LA QUOTA CEDIBILE

Inserito il 19 luglio 2017

quota cedibile

Nell’ ambito della cessione del quinto, la quota cedibile è l’importo massimo che mensilmente può essere trattenuto dalla retribuzione di un lavoratore o dalla pensione. La quota cedibile può essere pari al massimo ad un quinto dello stipendio mensile o pensione netti.

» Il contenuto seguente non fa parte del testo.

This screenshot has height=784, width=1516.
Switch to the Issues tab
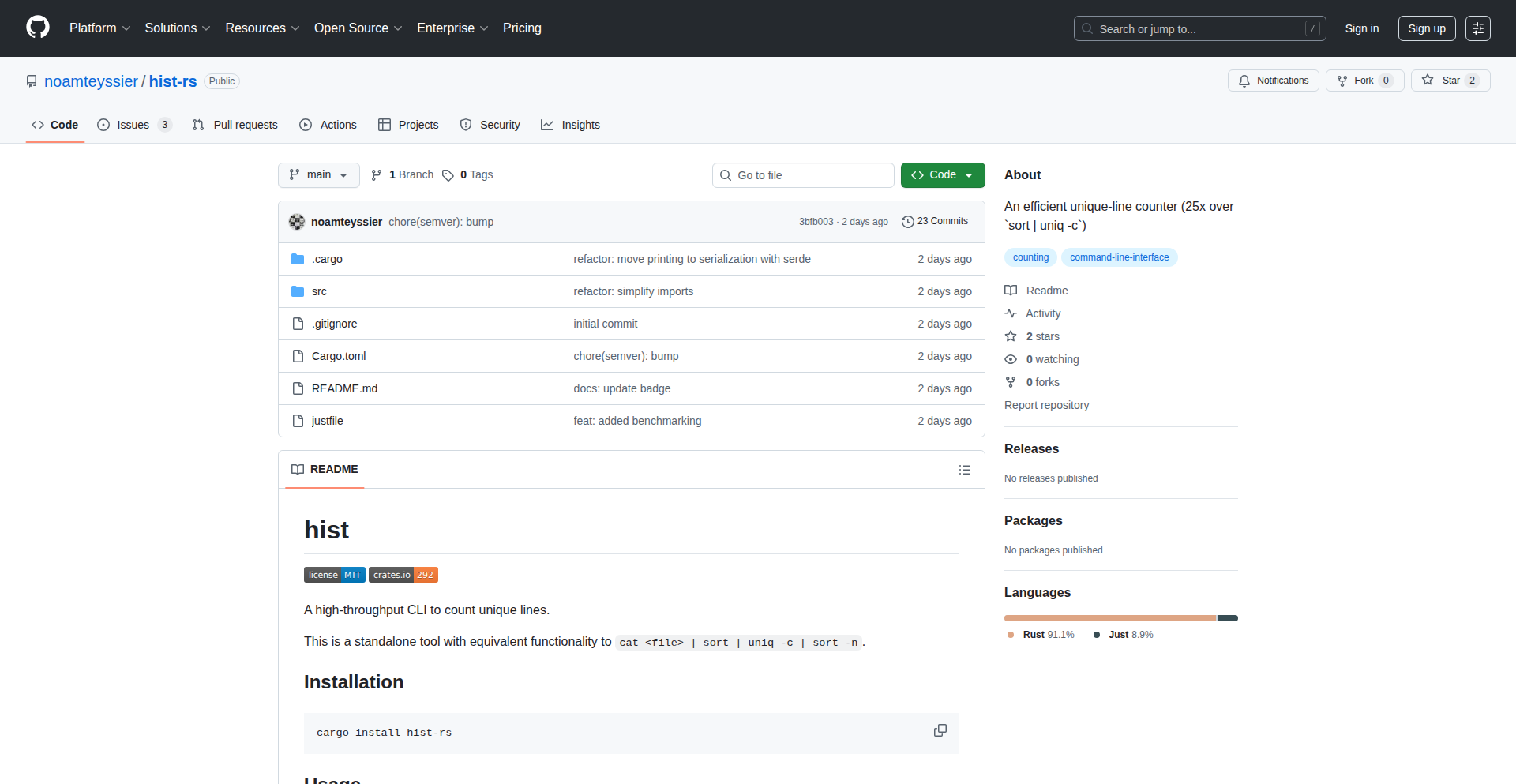[x=133, y=125]
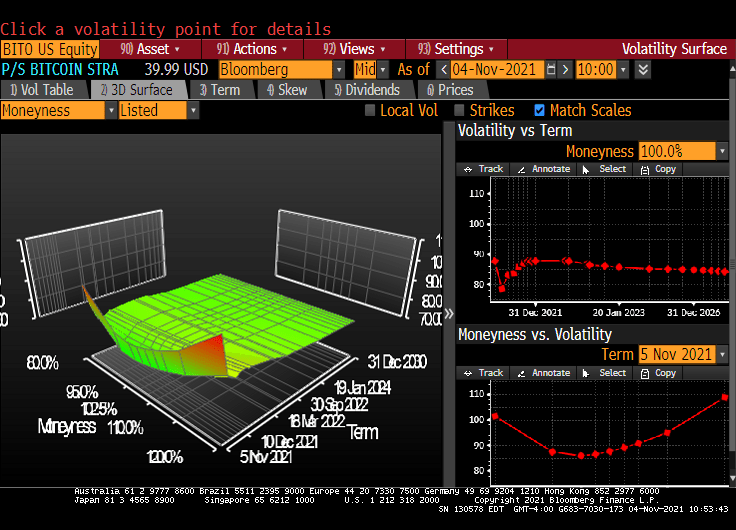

Elementi che vanno a incidere sulla determinazione della quota cedibile sono la presenza di pignoramenti, prestiti o altre trattenute in busta paga, come la delega di pagamento.

Come scritto negli articoli precedenti la cessione del quinto e la delega di pagamento sono particolari tipologie di prestito al consumo non finalizzato, la cui rata applicabile può essere pari, considerata singolarmente, al massimo ad un quinto dello stipendio o pensione netti. Questa quota di stipendio o pensione viene appunto definita quota cedibile, cioè l’importo massimo della rata che può essere versato mensilmente per ripagare il finanziamento contratto.

Come si calcola la quota cedibile: lavoratori dipendenti

Nel caso di retribuzione da lavoro dipendente, la quota cedibile si ottiene dividendo lo stipendio mensile, al netto delle ritenute di legge come ad esempio tasse e contributi previdenziali, per cinque. La quota che risulta dal calcolo, detta anche quinto cedibile o quinto dello stipendio è la quota massima che può essere utilizzata dal soggetto che richiede il finanziamento. Questa quota non deve per forza essere utilizzata tutta, ma possono anche essere sostenute rate mensili inferiori al quinto cedibile. Per effettuare questo calcolo è necessario consultare la propria busta paga, dalla quale si desume lo stipendio al netto delle ritenute. In alcune buste paga viene anche indicato il quinto disponibile.

Come si calcola la quota cedibile: pensionati

Il calcolo della quota cedibile per un pensionato si ottiene dividendo la pensione mensile al netto delle ritenute di legge  per cinque. Anche in questo caso la quota non deve essere utilizzata tutta per pagare la rata mensile. Per effettuare questo calcolo con precisione può essere consultato l’Obis M, il prospetto che l’Inps invia annualmente sul pagamento della pensione, oppure il prospetto analitico che l’Inpdap invia ogni anno ai propri pensionati. Altro elemento che bisogna tenere in conto è la verifica della pensione minima: la pensione disponibile al netto della rata del prestito non può essere inferiore alla pensione minima stabilita per legge ed indicata dall’ Ente previdenziale.

La quota cedibile: coesistenza di cessione e delega

Nel caso in cui  alla cessione venga affiancata una delega, le quota complessiva che può essere impegnata non deve mai essere superiore ai 2/5 della retribuzione mensile (40%), salvo casi straordinari di comprovata necessità, in cui è necessaria un’autorizzazione da parte del datore di lavoro e comunque  non può essere impegnato più del 50% dello stipendio mensile netto.

La quota cedibile: presenza di sequestri o pignoramenti

Nel caso in cui alla cessione si affianchi una trattenuta per pignoramento o sequestro, il massimo della quota cedibile va calcolata sul 40% dello stipendio netto detraendo la quota del pignoramento. In caso di coesistenza tra cessione, delega e pignoramento, la somma delle trattenute non può superare il 50% dello stipendio netto.